AIM OF THE EXERCISE
Convert every line of the entries below into a numbered list, omitting any blank lines.

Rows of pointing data

-------

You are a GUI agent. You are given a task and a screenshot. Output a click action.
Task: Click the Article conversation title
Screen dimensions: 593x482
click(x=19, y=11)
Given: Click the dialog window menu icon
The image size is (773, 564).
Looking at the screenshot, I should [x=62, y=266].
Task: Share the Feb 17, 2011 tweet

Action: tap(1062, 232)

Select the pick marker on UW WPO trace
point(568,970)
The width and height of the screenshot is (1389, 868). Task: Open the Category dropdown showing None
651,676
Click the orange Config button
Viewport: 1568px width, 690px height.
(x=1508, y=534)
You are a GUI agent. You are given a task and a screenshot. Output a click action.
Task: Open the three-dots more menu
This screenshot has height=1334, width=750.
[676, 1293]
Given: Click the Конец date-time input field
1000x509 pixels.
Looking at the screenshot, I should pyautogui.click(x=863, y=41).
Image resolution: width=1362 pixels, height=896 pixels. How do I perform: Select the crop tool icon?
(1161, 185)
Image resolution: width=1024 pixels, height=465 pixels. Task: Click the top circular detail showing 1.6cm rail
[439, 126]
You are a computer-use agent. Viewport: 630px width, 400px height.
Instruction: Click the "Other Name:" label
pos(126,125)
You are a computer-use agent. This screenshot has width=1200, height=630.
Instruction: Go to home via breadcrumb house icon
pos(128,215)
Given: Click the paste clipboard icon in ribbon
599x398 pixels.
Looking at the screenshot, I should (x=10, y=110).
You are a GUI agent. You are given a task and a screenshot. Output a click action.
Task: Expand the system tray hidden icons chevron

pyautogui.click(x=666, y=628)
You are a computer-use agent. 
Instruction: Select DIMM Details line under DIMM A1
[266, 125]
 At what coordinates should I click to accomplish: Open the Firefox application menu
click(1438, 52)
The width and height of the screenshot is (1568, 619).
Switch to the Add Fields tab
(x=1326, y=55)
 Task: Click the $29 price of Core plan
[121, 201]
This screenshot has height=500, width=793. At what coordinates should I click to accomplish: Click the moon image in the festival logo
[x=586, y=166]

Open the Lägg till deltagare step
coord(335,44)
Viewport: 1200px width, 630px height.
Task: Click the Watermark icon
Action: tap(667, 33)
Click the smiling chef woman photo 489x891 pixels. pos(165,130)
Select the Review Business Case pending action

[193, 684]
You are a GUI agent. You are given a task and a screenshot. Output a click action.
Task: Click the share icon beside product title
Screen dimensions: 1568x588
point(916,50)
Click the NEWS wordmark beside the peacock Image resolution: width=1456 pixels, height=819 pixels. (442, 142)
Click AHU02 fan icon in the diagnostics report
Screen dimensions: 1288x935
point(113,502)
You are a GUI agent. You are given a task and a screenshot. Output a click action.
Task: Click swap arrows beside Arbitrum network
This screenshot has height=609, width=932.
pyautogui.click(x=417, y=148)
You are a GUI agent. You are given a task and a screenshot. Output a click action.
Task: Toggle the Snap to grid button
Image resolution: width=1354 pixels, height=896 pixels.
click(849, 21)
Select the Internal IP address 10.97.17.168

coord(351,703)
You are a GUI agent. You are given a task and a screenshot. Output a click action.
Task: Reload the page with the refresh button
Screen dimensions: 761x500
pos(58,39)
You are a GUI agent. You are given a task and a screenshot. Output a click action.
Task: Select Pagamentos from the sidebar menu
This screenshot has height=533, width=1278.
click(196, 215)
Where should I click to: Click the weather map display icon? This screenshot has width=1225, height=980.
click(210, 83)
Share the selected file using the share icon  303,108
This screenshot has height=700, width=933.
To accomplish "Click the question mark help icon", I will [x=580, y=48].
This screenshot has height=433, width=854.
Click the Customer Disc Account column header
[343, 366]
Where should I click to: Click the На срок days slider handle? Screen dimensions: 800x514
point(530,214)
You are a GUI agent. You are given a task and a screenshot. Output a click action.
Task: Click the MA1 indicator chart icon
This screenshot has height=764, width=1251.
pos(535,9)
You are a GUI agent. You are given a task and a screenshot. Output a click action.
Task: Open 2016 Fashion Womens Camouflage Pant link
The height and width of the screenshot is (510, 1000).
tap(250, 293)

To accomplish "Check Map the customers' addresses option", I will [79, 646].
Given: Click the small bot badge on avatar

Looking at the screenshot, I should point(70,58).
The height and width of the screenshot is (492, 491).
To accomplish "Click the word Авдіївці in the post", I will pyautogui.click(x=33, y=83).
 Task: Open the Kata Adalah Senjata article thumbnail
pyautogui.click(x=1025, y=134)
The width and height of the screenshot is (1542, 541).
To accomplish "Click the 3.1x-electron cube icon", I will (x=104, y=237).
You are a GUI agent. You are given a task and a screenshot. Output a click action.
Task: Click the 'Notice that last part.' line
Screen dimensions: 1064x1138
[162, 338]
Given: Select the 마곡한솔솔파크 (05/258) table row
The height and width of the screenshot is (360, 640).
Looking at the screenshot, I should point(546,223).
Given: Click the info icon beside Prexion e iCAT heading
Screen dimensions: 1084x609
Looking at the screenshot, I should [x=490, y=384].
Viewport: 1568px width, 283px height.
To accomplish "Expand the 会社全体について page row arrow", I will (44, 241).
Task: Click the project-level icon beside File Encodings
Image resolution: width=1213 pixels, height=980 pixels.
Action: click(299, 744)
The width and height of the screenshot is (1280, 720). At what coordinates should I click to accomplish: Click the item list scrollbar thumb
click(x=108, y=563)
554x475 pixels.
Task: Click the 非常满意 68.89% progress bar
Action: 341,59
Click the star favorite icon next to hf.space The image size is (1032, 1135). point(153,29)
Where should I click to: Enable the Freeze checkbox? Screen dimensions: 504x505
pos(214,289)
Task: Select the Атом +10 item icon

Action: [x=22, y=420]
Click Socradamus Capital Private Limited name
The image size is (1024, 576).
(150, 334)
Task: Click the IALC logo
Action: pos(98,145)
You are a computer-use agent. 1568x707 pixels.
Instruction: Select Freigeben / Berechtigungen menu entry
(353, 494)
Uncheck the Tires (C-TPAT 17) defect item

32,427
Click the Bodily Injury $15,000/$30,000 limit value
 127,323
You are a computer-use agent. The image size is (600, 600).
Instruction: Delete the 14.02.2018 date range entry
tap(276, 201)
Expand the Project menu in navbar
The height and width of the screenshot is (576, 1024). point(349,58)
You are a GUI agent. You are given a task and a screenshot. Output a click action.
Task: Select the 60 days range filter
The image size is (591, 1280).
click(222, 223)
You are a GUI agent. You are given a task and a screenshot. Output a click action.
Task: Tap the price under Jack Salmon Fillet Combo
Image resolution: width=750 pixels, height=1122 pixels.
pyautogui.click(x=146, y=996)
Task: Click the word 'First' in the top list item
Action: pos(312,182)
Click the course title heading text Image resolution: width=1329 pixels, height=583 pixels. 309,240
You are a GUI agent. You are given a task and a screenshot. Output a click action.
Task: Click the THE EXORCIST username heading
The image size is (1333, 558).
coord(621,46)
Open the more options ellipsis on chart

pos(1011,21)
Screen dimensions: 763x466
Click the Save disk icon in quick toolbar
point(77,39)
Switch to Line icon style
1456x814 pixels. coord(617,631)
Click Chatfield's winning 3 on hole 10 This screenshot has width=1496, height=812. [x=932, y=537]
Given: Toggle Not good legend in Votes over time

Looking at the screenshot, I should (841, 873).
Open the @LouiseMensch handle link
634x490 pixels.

-------

REPLY
1. You are a GUI agent. You are given a task and a screenshot. Output a click action.
2. Task: Click the Article conversation title
3. Screen dimensions: 593x482
4. click(x=19, y=11)
5. Given: Click the dialog window menu icon
6. The image size is (773, 564).
7. Looking at the screenshot, I should [x=62, y=266].
8. Task: Share the Feb 17, 2011 tweet
9. Action: tap(1062, 232)
10. Select the pick marker on UW WPO trace
11. point(568,970)
12. The width and height of the screenshot is (1389, 868). Task: Open the Category dropdown showing None
13. 651,676
14. Click the orange Config button
15. Viewport: 1568px width, 690px height.
16. (x=1508, y=534)
17. You are a GUI agent. You are given a task and a screenshot. Output a click action.
18. Task: Open the three-dots more menu
19. This screenshot has height=1334, width=750.
20. [676, 1293]
21. Given: Click the Конец date-time input field
22. 1000x509 pixels.
23. Looking at the screenshot, I should pyautogui.click(x=863, y=41).
24. Image resolution: width=1362 pixels, height=896 pixels. How do I perform: Select the crop tool icon?
25. (1161, 185)
26. Image resolution: width=1024 pixels, height=465 pixels. Task: Click the top circular detail showing 1.6cm rail
27. [439, 126]
28. You are a computer-use agent. Viewport: 630px width, 400px height.
29. Instruction: Click the "Other Name:" label
30. pos(126,125)
31. You are a computer-use agent. This screenshot has width=1200, height=630.
32. Instruction: Go to home via breadcrumb house icon
33. pos(128,215)
34. Given: Click the paste clipboard icon in ribbon
35. 599x398 pixels.
36. Looking at the screenshot, I should (x=10, y=110).
37. You are a GUI agent. You are given a task and a screenshot. Output a click action.
38. Task: Expand the system tray hidden icons chevron
39. pyautogui.click(x=666, y=628)
40. You are a computer-use agent. 
41. Instruction: Select DIMM Details line under DIMM A1
42. [266, 125]
43.  At what coordinates should I click to accomplish: Open the Firefox application menu
44. click(1438, 52)
45. The width and height of the screenshot is (1568, 619).
46. Switch to the Add Fields tab
47. (x=1326, y=55)
48.  Task: Click the $29 price of Core plan
49. [121, 201]
50. This screenshot has height=500, width=793. At what coordinates should I click to accomplish: Click the moon image in the festival logo
51. [x=586, y=166]
52. Open the Lägg till deltagare step
53. coord(335,44)
54. Viewport: 1200px width, 630px height.
55. Task: Click the Watermark icon
56. Action: tap(667, 33)
57. Click the smiling chef woman photo 489x891 pixels. pos(165,130)
58. Select the Review Business Case pending action
59. [193, 684]
60. You are a GUI agent. You are given a task and a screenshot. Output a click action.
61. Task: Click the share icon beside product title
62. Screen dimensions: 1568x588
63. point(916,50)
64. Click the NEWS wordmark beside the peacock Image resolution: width=1456 pixels, height=819 pixels. (442, 142)
65. Click AHU02 fan icon in the diagnostics report
66. Screen dimensions: 1288x935
67. point(113,502)
68. You are a GUI agent. You are given a task and a screenshot. Output a click action.
69. Task: Click swap arrows beside Arbitrum network
70. This screenshot has height=609, width=932.
71. pyautogui.click(x=417, y=148)
72. You are a GUI agent. You are given a task and a screenshot. Output a click action.
73. Task: Toggle the Snap to grid button
74. Image resolution: width=1354 pixels, height=896 pixels.
75. click(849, 21)
76. Select the Internal IP address 10.97.17.168
77. coord(351,703)
78. You are a GUI agent. You are given a task and a screenshot. Output a click action.
79. Task: Reload the page with the refresh button
80. Screen dimensions: 761x500
81. pos(58,39)
82. You are a GUI agent. You are given a task and a screenshot. Output a click action.
83. Task: Select Pagamentos from the sidebar menu
84. This screenshot has height=533, width=1278.
85. click(196, 215)
86. Where should I click to: Click the weather map display icon? This screenshot has width=1225, height=980.
87. click(210, 83)
88. Share the selected file using the share icon  303,108
89. This screenshot has height=700, width=933.
90. To accomplish "Click the question mark help icon", I will [x=580, y=48].
91. This screenshot has height=433, width=854.
92. Click the Customer Disc Account column header
93. [343, 366]
94. Where should I click to: Click the На срок days slider handle? Screen dimensions: 800x514
95. point(530,214)
96. You are a GUI agent. You are given a task and a screenshot. Output a click action.
97. Task: Click the MA1 indicator chart icon
98. This screenshot has height=764, width=1251.
99. pos(535,9)
100. You are a GUI agent. You are given a task and a screenshot. Output a click action.
101. Task: Open 2016 Fashion Womens Camouflage Pant link
102. The height and width of the screenshot is (510, 1000).
103. tap(250, 293)
104. To accomplish "Check Map the customers' addresses option", I will [79, 646].
105. Given: Click the small bot badge on avatar
106. Looking at the screenshot, I should point(70,58).
107. The height and width of the screenshot is (492, 491).
108. To accomplish "Click the word Авдіївці in the post", I will pyautogui.click(x=33, y=83).
109.  Task: Open the Kata Adalah Senjata article thumbnail
110. pyautogui.click(x=1025, y=134)
111. The width and height of the screenshot is (1542, 541).
112. To accomplish "Click the 3.1x-electron cube icon", I will (x=104, y=237).
113. You are a GUI agent. You are given a task and a screenshot. Output a click action.
114. Task: Click the 'Notice that last part.' line
115. Screen dimensions: 1064x1138
116. [162, 338]
117. Given: Select the 마곡한솔솔파크 (05/258) table row
118. The height and width of the screenshot is (360, 640).
119. Looking at the screenshot, I should point(546,223).
120. Given: Click the info icon beside Prexion e iCAT heading
121. Screen dimensions: 1084x609
122. Looking at the screenshot, I should [x=490, y=384].
123. Viewport: 1568px width, 283px height.
124. To accomplish "Expand the 会社全体について page row arrow", I will (44, 241).
125. Task: Click the project-level icon beside File Encodings
126. Image resolution: width=1213 pixels, height=980 pixels.
127. Action: click(299, 744)
128. The width and height of the screenshot is (1280, 720). At what coordinates should I click to accomplish: Click the item list scrollbar thumb
129. click(x=108, y=563)
130. 554x475 pixels.
131. Task: Click the 非常满意 68.89% progress bar
132. Action: 341,59
133. Click the star favorite icon next to hf.space The image size is (1032, 1135). point(153,29)
134. Where should I click to: Enable the Freeze checkbox? Screen dimensions: 504x505
135. pos(214,289)
136. Task: Select the Атом +10 item icon
137. Action: [x=22, y=420]
138. Click Socradamus Capital Private Limited name
139. The image size is (1024, 576).
140. (150, 334)
141. Task: Click the IALC logo
142. Action: pos(98,145)
143. You are a computer-use agent. 1568x707 pixels.
144. Instruction: Select Freigeben / Berechtigungen menu entry
145. (353, 494)
146. Uncheck the Tires (C-TPAT 17) defect item
147. 32,427
148. Click the Bodily Injury $15,000/$30,000 limit value
149.  127,323
150. You are a computer-use agent. The image size is (600, 600).
151. Instruction: Delete the 14.02.2018 date range entry
152. tap(276, 201)
153. Expand the Project menu in navbar
154. The height and width of the screenshot is (576, 1024). point(349,58)
155. You are a GUI agent. You are given a task and a screenshot. Output a click action.
156. Task: Select the 60 days range filter
157. The image size is (591, 1280).
158. click(222, 223)
159. You are a GUI agent. You are given a task and a screenshot. Output a click action.
160. Task: Tap the price under Jack Salmon Fillet Combo
161. Image resolution: width=750 pixels, height=1122 pixels.
162. pyautogui.click(x=146, y=996)
163. Task: Click the word 'First' in the top list item
164. Action: pos(312,182)
165. Click the course title heading text Image resolution: width=1329 pixels, height=583 pixels. 309,240
166. You are a GUI agent. You are given a task and a screenshot. Output a click action.
167. Task: Click the THE EXORCIST username heading
168. The image size is (1333, 558).
169. coord(621,46)
170. Open the more options ellipsis on chart
171. pos(1011,21)
172. Screen dimensions: 763x466
173. Click the Save disk icon in quick toolbar
174. point(77,39)
175. Switch to Line icon style
176. 1456x814 pixels. coord(617,631)
177. Click Chatfield's winning 3 on hole 10 This screenshot has width=1496, height=812. [x=932, y=537]
178. Given: Toggle Not good legend in Votes over time
179. Looking at the screenshot, I should (841, 873).
180. Open the @LouiseMensch handle link
181. 634x490 pixels.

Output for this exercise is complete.